Lo sport come metafora di crescita: i successi, gli ostacoli, le sconfitte, il rispetto. Un incontro di formazione sull’importanza dell’attività sportiva in età giovanile nel quotidiano.

 

Sport come sinonimo di disciplina, che permette ai giovani di apprendere regole (sportive e sociali) da poter applicare anche nella vita quotidiana.

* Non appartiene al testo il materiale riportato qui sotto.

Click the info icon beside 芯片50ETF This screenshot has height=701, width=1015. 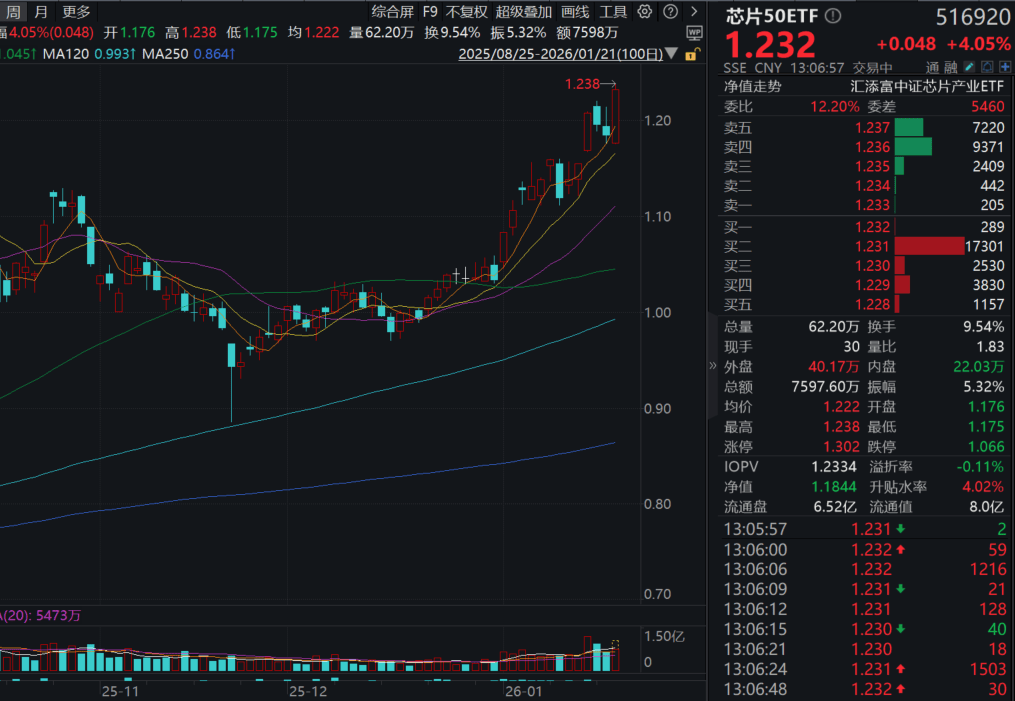(833, 16)
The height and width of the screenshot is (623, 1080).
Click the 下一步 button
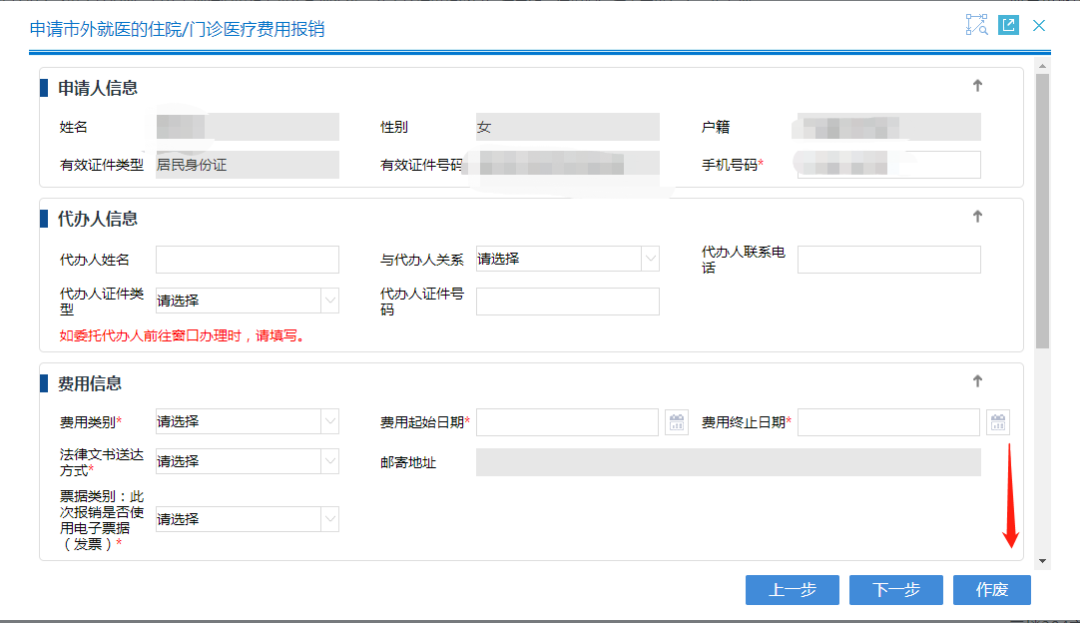[896, 589]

L’allenamento preparatorio, la costanza, la tenacia, la capacità di accettare anche le sconfitte, il rispetto per gli avversari: sono tutti elementi basilari per chi si approccia all’attività sportiva, e che permettono di affrontare le esperienze della vita con maggiore consapevolezza.
Ondina Valla, grandissima atleta che vinse l’oro alle Olimpiadi di Berlino nel 1936, rappresenta a pieno la figura di giovane donna che attraverso lo sport supera gli ostacoli culturali e storici. Donna e atleta, un binomio che oggi non crea disagio ma che all’epoca ha destato clamori e disapprovazione: ha superato gli ostacoli in pista come quelli della vita, con la stessa dedizione e determinazione.

Giovedì 19 Ottobre avrà luogo “A proposito di Atletica: aspetti di fisiologia e storia agonistica, sociale e politica dell’atletica leggera italiana”, un incontro in cui lo sport sarà al centro di un dibattito sui benefici (e non) dello sport praticato in età giovanile con l’intervento di Frèdèric Peroni Ranchet; a seguire la presentazione a cura di Andrea Bienati del libro “Storia agonistica, sociale e politica dell’Atletica Leggera italiana” di Sergio Giuntini. 

La mattinata si concluderà con la visione dello spettacolo “Ondina Valla: oltre ogni ostacolo” di Lisa Capaccioli con Lorenza Fantoni.